Last night, in order of literary merit, I listened to Star Wars: Heir to the Empire; The Two Towers (Book 2 of The Lord of the Rings, as you know); Virgil’s Aeneid; A Christmas Carol (read by John Gielgud); and Five on a Treasure Island (don’t judge me).

I don’t listen to these all the way through. I set a timer for 15 or 20 minutes and, if I’m still awake when that switches off the audio, I try something else.

Other night-time stand-bys include Dad’s Army, Dick Barton – Special Agent, The Wind in the Willows, and The Moomins. Sometimes, I worry that, if I do get to sleep with one of these on, my subconscious will absorb them.

Indeed, it’s not unusual for me to wake up shouting: “Bah, humbug, don’t tell him your name, Mole, someone’s shining a light on that island, they shall not pass, shut up, ya wookie galoot!”
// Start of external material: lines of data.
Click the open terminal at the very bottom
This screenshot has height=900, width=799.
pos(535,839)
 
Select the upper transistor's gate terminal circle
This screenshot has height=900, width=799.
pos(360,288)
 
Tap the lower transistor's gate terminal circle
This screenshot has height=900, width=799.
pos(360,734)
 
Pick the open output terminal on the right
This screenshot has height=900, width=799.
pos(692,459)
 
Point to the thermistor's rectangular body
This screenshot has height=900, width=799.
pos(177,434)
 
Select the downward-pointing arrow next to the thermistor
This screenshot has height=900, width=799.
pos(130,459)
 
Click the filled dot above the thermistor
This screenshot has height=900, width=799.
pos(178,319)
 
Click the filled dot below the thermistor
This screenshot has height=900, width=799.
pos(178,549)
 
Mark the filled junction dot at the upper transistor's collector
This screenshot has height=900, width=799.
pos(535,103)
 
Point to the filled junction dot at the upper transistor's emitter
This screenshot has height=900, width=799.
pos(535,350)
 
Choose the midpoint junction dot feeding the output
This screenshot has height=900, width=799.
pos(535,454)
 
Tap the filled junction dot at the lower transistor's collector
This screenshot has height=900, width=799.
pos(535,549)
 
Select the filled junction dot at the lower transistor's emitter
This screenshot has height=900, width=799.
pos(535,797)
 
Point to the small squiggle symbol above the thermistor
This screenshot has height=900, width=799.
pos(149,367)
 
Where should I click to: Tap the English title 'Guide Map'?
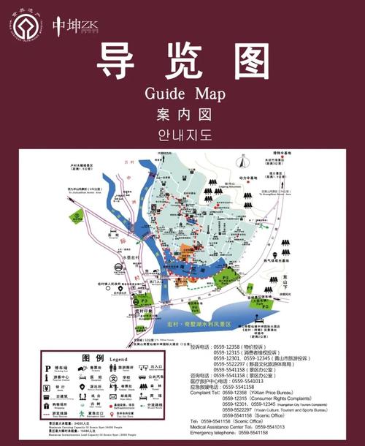182,94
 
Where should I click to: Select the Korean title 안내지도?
182,135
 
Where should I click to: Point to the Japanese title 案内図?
182,115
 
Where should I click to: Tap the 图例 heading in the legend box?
93,358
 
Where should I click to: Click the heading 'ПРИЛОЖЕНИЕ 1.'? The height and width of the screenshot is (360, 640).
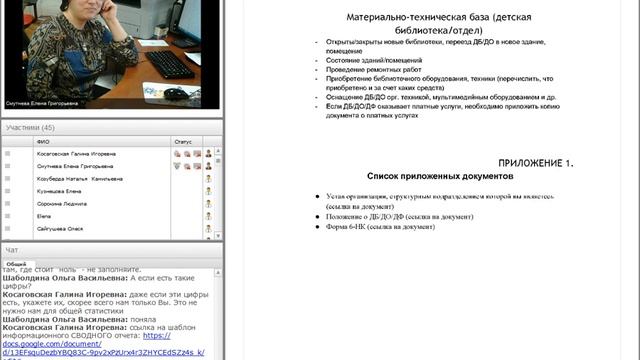[x=536, y=162]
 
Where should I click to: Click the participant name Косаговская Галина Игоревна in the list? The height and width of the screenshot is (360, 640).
[x=77, y=154]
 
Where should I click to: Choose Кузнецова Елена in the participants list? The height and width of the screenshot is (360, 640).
[x=59, y=190]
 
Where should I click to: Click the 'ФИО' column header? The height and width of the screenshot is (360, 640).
[x=43, y=142]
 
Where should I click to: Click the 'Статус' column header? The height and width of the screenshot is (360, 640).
[x=182, y=142]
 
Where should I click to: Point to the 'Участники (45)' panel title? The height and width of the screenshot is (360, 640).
[x=30, y=128]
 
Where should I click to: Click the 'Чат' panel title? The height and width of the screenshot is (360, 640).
[x=12, y=249]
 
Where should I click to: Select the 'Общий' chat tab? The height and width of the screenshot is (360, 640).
[x=16, y=264]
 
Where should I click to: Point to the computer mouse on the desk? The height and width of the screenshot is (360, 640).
[x=174, y=93]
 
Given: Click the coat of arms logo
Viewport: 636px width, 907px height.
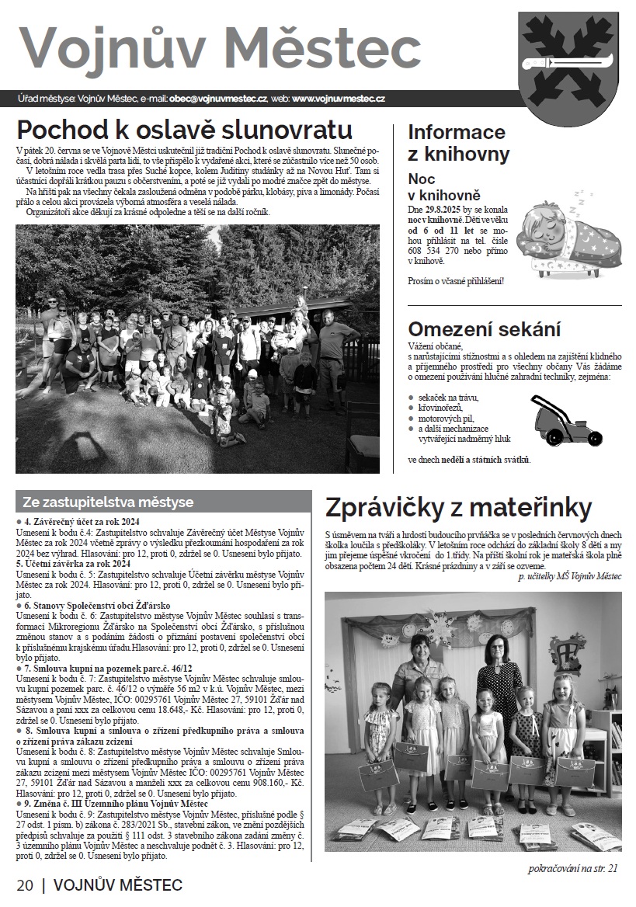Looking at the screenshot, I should click(572, 68).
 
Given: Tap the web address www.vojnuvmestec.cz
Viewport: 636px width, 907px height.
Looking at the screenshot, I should click(339, 99).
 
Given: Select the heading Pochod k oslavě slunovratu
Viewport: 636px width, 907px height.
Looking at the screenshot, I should click(185, 128).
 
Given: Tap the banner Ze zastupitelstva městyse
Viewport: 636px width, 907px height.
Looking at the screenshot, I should click(108, 502).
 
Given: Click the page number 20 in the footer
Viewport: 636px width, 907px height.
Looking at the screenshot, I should click(25, 885).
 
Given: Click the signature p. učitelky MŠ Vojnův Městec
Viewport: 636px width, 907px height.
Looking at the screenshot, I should click(570, 576).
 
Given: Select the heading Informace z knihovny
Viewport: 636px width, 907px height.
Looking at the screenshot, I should click(459, 143).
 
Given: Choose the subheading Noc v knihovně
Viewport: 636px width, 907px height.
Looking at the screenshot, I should click(445, 187).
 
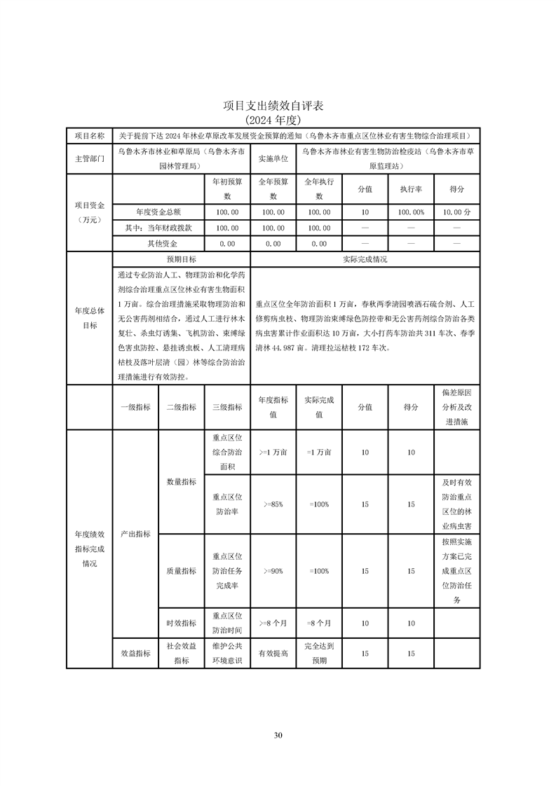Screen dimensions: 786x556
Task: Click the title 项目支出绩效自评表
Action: tap(278, 106)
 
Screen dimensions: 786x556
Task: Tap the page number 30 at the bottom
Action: tap(278, 735)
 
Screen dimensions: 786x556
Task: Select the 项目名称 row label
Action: tap(89, 135)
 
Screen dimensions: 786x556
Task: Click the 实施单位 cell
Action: tap(273, 159)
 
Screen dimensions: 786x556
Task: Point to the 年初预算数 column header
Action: tap(226, 189)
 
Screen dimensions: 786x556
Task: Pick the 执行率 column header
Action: tap(411, 189)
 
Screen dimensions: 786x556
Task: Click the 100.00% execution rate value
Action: tap(411, 212)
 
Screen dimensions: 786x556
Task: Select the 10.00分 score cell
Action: tap(457, 212)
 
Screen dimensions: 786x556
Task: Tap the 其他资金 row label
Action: tap(158, 244)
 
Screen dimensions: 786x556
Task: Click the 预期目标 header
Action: tap(181, 259)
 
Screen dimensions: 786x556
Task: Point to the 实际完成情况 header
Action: tap(365, 259)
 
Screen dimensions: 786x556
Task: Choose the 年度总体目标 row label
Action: tap(89, 317)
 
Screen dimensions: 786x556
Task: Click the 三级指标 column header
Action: tap(226, 407)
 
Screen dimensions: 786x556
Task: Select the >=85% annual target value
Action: tap(273, 504)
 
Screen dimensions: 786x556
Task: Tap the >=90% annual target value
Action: tap(273, 571)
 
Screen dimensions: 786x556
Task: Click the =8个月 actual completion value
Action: tap(319, 623)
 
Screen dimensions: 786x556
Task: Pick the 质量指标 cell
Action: tap(181, 571)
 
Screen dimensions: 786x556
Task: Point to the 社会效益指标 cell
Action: tap(181, 654)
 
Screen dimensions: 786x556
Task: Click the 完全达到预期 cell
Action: tap(319, 654)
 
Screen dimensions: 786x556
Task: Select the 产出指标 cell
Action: tap(135, 534)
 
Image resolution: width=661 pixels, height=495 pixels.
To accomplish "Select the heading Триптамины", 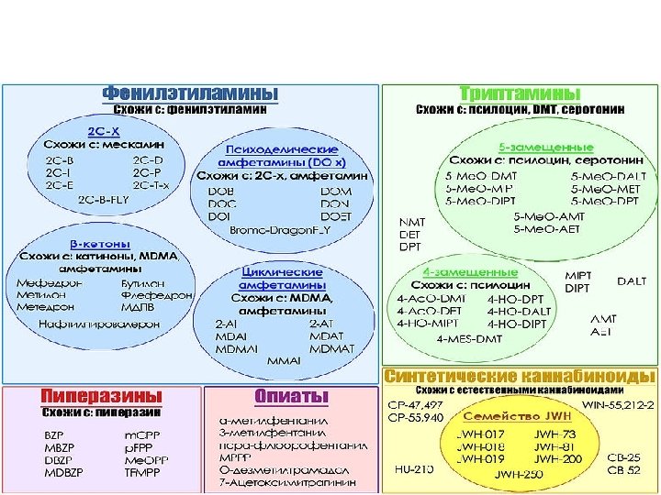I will [x=519, y=94].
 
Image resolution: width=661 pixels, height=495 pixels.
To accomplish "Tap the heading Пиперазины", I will [x=95, y=396].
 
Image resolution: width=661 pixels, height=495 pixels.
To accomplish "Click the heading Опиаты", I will [x=291, y=396].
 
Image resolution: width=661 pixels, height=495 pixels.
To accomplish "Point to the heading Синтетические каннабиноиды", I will [x=520, y=377].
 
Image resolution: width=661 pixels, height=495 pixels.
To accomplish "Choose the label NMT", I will [x=409, y=222].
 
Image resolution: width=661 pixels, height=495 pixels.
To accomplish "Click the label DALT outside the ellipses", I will [x=631, y=281].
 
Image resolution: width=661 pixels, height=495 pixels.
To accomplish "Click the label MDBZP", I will [x=65, y=473].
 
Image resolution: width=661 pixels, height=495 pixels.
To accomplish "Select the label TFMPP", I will [x=143, y=473].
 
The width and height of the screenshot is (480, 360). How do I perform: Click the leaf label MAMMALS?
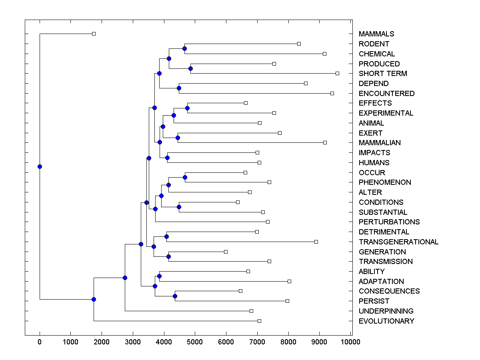coord(376,34)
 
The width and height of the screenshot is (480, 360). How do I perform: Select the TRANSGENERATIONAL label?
coord(398,242)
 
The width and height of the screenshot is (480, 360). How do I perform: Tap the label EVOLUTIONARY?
coord(386,321)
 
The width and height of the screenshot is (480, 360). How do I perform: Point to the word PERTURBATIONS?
coord(389,222)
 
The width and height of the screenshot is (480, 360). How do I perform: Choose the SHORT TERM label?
coord(383,74)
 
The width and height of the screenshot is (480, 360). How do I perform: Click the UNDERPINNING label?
coord(386,311)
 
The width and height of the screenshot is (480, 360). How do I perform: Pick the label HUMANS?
coord(374,162)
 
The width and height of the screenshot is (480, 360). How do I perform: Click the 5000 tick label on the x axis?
coord(195,342)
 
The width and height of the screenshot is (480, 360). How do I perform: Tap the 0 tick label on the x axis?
coord(40,342)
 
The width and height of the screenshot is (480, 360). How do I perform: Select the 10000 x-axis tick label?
coord(351,342)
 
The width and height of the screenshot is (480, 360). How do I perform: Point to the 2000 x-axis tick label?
coord(102,342)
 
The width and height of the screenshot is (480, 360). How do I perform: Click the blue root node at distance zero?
coord(40,166)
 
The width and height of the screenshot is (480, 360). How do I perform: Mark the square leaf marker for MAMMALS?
coord(94,34)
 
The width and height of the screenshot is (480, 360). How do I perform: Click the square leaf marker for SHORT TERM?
coord(337,73)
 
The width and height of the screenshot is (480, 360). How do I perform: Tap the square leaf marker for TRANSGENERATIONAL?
coord(316,242)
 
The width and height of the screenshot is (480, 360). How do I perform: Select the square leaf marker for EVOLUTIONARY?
coord(259,321)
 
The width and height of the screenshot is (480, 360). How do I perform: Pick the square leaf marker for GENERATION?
coord(226,252)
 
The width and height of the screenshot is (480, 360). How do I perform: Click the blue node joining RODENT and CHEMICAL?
coord(184,49)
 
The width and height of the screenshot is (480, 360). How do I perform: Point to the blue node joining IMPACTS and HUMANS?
coord(167,158)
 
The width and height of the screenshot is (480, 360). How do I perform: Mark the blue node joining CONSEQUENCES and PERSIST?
coord(175,296)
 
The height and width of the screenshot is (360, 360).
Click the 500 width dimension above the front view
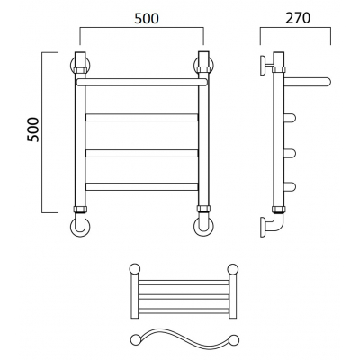click(147, 19)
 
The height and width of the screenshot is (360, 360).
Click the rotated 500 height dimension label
click(33, 130)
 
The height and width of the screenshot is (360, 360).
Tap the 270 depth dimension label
click(298, 18)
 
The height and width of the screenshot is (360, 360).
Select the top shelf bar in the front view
click(141, 82)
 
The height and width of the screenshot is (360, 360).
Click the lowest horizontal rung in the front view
click(142, 186)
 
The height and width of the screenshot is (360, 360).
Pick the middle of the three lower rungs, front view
click(142, 153)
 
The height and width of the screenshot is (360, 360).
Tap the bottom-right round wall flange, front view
click(203, 226)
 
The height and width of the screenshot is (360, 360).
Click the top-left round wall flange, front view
click(80, 65)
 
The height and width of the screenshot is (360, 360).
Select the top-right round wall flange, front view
click(203, 65)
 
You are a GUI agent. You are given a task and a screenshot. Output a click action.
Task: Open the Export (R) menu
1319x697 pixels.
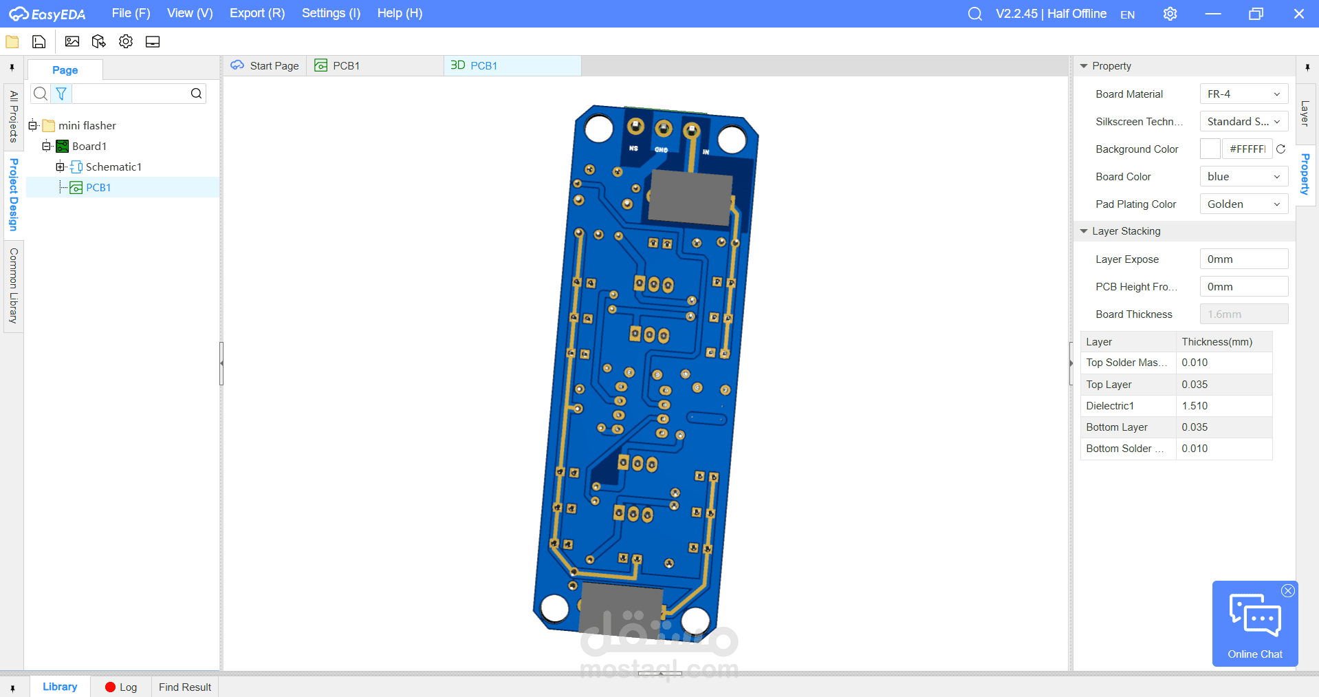(257, 13)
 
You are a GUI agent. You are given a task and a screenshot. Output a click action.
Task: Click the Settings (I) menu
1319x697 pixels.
(331, 13)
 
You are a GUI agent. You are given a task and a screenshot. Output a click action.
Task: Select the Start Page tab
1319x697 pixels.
(265, 65)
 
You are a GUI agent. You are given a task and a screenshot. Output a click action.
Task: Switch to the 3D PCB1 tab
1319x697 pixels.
(474, 65)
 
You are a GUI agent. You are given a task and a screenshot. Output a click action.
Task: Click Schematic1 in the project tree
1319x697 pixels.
(113, 167)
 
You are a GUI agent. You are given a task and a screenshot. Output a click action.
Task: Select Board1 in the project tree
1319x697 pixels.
(89, 146)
The days all go downhill after that. It’s the worst part of life really: being awake and conscious. So, let us all pray for more sleep in 2021. G’night, all.

Mingin’ in the Rain

I’M drawn to rainy places. But even I must admit that, day after day, dreich drips dropping from dull grey skies get you doon.

Where I live, if you’ve outdoor tasks to perform, you must drop any other activities as soon as there’s a break in the drizzle, and get yourself oot there.

That said, and while I don’t want to sound a controversial note, I’d rather an excess of rain than none at all. Some places are so dry folk cannot grow a tattie. That is monstrous.

During a seemingly endless sunny spell last spring, I longed for a splash of rain. I’m also a creature of wind – I speak, madam, of matters meteorological – so that it’s as well I live in Scotia.

I do not, however, live in Brigadoon, so it was unsurprising to learn that makers of the film by that name decided Scotland was too wet when looking for a location. A bit ironic, as our report pointed out, as star Gene Kelly’s biggest hit was Singin’ in the Rain.

The ethereal highland village only appears for one day every 100 years. And it would be cruel, if on that one blessed day, it was teeming doon in Brigadoon.

BBC now fine by me

I AM conflicted. I might even say I am penitent.

Surprisingly able to watch the Scottish Cup Final last Sunday, and after exchanging post-match observations with friends online, I kept the BBC channel on – something I never normally do – and found myself watching Countryfile and Antiques Roadshow, which I hadn’t seen (perhaps appropriately) for years.

They were excellent. It wasn’t just the quality. There was something cheering about them. Not seeing much television now, I’d forgotten there was a whole other world out there in Britain, and a decent one.

Recently, I’ve been critical of the BBC licence fee but, much more of this and I might find the £13 a month value for money.

My New Year’s resolution will be to get my telly sorted so that I can rejoin the human race. As regular readers know, I only have access to the iPlayer, and could never see any BBC One Scotland programmes on that.

However, last weekend, I found that, if I went to the dreaded “settings”, I could change the location from the default “London” to “Scotland”. It was very satisfying. If only constitutional matters were as simple.

Rumpy-pampas

THE world of rudeness continues to pass me by. Once, on another newspaper, I used a word I’d heard on the Fry and Laurie comedy TV show, and which I’d thought they’d made up, as they were wont to do.

Alas, it transpired it was a term for some bawdy, and to me unimaginable, activity involving people’s posteriors. Even now I can’t remember what it was and, thankfully, the word eludes me too.

I was informed of my faux pas in a call from a laughing editorial executive reading my copy pre-publication. After my initial mortification, it occurred to me to ask: “How could you possibly know such a thing?” I guess his lexicon was bigger than mine.

This week, I learned that pampas grass in a garden signified that the householder was into wife-swapping, as it was known back in the Seventies.

I hope I’ve not discombobulated any pampas grass owners among you who were similarly out of the loop, as it were. Turns out it was an urban myth anyway.

Still, you might like to hang a notice on yours explaining that the plant’s purpose is purely horticultural.